Türk kadını 1926 yılında Türk Medeni Kanunu ile başlayan Cumhuriyet Dönemi hak kazanımlarına 1934 yılında milletvekili seçme ve seçilme hakkını elde ederek dünyadan çok daha erken bir dönemde kavuşmuştur. Öyle ki,
5 Aralık 1934 günü dünyada kadınların yasal olarak milletvekili seçme ve seçilme hakkına sahip olduğu ülke sayısı 28, bu hakkın kullanıldığı ülke sayısı ise sadece 17 idi. Kadınlar seçme ve seçilme hakkına Fransa’da 1944, İtalya’da 1945, Yunanistan’da 1952, Belçika’da 1960 ve İsviçre’de 1971 yılında kavuştular. Atamıza şükran borçluyuz.
İnsan Hakları Evrensel Beyannamesi’nin birinci maddesinde “Bütün insanlar özgür, onur ve haklar bakımından eşit doğarlar. Akıl ve vicdana sahiptirler, birbirlerine karşı kardeşlik anlayışıyla davranmalıdırlar” ifadesi yer almaktadır. Toplumun yarısını oluşturan kadınların bu haklara ulaşım ve kullanım bakımından ciddi sorunları bulunmaktadır.
Hak kazanımları için en önemli konu, kadınların başta parlamento olmak üzere siyasetin tüm bileşenlerinde teslim edilmesidir. Birleşmiş Milletler Kadın Birimi (UN Women) ve Parlamentolar Arası Birlik (IPU) tarafından yayınlanan “Siyasette Kadın 2018” haritasına göre; ne yazık ki ülkemiz dünyada 193 ülke içerisinde %17,4 kadın milletvekili oranı ile 118. sıradadır. Kadın bakanlarımızın ya da belediye başkanlarımızın sayısı ise bir elin parmaklarını geçmemektedir.
5 Aralık Kadın Hakları Günü ve Türk kadınına seçme ve seçilme hakkının verilişinin 84. yılında; kadın erkek eşitliğinin sosyal ve siyasal hayatta tam ve koşulsuz gerçekleştiği bir geleceği birlikte inşa etmenin önemine inanıyoruz. Kadınlar nüfusun yarısını oluşturmaktadırlar. Onların siyasette eşit oranda temsil edilmemeleri kabul edilemez.
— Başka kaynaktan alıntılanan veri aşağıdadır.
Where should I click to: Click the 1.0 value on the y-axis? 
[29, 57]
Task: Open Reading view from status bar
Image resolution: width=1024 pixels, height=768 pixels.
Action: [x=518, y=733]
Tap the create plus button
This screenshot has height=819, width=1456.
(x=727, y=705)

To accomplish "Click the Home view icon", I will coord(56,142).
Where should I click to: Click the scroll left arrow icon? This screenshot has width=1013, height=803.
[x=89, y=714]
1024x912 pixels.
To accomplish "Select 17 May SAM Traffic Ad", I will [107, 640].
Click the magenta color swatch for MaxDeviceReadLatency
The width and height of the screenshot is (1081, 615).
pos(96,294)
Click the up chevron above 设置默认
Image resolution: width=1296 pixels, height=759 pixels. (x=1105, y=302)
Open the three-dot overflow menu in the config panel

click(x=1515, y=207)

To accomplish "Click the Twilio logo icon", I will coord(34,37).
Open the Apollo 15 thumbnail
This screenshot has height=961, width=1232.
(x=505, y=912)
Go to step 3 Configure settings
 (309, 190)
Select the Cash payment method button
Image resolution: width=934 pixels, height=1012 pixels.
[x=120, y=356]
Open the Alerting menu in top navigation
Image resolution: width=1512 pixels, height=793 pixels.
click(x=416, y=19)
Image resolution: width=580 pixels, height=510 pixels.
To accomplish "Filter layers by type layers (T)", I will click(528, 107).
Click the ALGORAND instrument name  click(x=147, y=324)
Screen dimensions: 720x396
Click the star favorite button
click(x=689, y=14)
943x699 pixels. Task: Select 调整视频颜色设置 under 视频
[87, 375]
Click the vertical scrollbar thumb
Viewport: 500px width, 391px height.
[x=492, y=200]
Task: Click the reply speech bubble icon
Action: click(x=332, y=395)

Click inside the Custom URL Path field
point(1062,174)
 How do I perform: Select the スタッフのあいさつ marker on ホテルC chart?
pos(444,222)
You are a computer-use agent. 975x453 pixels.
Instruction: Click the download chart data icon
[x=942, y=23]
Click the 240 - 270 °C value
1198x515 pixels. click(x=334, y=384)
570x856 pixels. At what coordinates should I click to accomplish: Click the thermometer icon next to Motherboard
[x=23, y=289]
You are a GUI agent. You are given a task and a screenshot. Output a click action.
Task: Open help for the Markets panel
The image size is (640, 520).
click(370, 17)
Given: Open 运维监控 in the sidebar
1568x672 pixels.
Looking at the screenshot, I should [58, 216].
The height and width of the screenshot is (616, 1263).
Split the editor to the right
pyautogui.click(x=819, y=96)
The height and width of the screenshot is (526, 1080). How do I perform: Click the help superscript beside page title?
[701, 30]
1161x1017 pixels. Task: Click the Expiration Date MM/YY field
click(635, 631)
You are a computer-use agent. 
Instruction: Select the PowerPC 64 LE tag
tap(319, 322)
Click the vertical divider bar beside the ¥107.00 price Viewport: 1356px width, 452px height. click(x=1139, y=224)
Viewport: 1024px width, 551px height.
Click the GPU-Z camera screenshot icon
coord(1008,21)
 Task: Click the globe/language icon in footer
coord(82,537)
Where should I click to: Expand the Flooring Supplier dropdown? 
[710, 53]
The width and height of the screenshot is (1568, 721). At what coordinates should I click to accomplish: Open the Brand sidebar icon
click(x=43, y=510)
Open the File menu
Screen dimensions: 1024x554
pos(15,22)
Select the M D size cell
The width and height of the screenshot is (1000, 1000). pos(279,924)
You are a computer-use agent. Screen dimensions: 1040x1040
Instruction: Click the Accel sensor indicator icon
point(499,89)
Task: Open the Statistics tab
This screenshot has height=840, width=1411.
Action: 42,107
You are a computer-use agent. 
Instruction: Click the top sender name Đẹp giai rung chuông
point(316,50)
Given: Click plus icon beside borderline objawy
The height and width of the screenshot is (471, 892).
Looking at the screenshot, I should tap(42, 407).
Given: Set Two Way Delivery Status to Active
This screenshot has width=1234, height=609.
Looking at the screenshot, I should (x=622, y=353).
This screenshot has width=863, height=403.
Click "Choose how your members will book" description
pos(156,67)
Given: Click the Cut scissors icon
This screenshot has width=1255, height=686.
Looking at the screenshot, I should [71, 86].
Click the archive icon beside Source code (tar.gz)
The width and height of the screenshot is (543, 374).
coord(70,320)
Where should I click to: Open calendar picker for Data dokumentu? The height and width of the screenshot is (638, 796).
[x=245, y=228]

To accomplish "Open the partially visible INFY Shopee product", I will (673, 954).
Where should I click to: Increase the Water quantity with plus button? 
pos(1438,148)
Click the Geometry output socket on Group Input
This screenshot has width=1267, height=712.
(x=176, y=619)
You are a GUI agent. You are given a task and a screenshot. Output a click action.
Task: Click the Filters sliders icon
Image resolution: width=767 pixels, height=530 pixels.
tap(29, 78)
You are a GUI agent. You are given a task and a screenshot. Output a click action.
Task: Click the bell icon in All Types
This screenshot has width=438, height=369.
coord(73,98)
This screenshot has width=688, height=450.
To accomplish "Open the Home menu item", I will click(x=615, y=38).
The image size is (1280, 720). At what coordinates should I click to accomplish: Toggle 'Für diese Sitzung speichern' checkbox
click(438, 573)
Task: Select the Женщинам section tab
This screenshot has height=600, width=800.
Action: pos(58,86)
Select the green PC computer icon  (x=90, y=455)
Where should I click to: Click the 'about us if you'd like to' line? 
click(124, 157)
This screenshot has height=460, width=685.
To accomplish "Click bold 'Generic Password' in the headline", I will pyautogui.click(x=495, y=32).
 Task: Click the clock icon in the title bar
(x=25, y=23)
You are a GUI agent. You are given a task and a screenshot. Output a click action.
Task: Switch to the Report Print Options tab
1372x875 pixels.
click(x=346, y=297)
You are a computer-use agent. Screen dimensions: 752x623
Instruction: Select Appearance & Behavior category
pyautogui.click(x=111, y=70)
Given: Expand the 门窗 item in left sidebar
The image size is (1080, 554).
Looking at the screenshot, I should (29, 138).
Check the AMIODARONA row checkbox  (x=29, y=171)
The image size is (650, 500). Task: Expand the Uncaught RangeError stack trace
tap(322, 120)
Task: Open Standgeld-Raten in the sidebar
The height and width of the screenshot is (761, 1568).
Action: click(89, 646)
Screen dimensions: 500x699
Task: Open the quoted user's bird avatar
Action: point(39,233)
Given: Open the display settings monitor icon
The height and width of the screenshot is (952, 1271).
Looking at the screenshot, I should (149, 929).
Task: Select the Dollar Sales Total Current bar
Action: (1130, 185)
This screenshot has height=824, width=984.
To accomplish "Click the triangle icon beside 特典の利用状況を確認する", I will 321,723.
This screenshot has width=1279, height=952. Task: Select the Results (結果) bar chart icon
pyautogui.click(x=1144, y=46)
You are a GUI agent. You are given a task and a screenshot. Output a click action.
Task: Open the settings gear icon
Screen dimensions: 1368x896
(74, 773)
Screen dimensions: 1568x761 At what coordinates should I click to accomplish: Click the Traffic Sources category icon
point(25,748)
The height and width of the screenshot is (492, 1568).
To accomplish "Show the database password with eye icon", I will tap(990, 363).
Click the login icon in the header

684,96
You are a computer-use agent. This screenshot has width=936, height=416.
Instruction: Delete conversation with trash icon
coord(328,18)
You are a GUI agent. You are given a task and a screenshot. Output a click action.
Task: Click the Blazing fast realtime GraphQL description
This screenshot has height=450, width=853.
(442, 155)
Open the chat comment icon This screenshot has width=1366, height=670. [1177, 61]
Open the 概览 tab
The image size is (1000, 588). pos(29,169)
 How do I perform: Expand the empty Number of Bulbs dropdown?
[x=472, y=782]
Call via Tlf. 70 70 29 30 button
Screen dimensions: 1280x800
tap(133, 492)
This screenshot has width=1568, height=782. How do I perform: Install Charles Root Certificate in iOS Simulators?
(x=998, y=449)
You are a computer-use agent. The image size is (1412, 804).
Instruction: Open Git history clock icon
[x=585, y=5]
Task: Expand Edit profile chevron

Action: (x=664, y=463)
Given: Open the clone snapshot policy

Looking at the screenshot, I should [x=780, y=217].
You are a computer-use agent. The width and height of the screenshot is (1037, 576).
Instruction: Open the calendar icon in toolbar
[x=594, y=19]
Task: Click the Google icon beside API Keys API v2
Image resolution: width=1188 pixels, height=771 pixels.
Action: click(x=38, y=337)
1934 yılında Anayasada bu madde yer alırken Atatürk, “kadınların haklarını salahiyet ve liyakatle kullanmaları gerektiğini” vurgulamıştır. HASUDER olarak, verilen bu hakkın öneminin bilincindeyiz.
Halk Sağlığı Uzmanları Derneği olarak kamuoyuna saygıyla sunarız.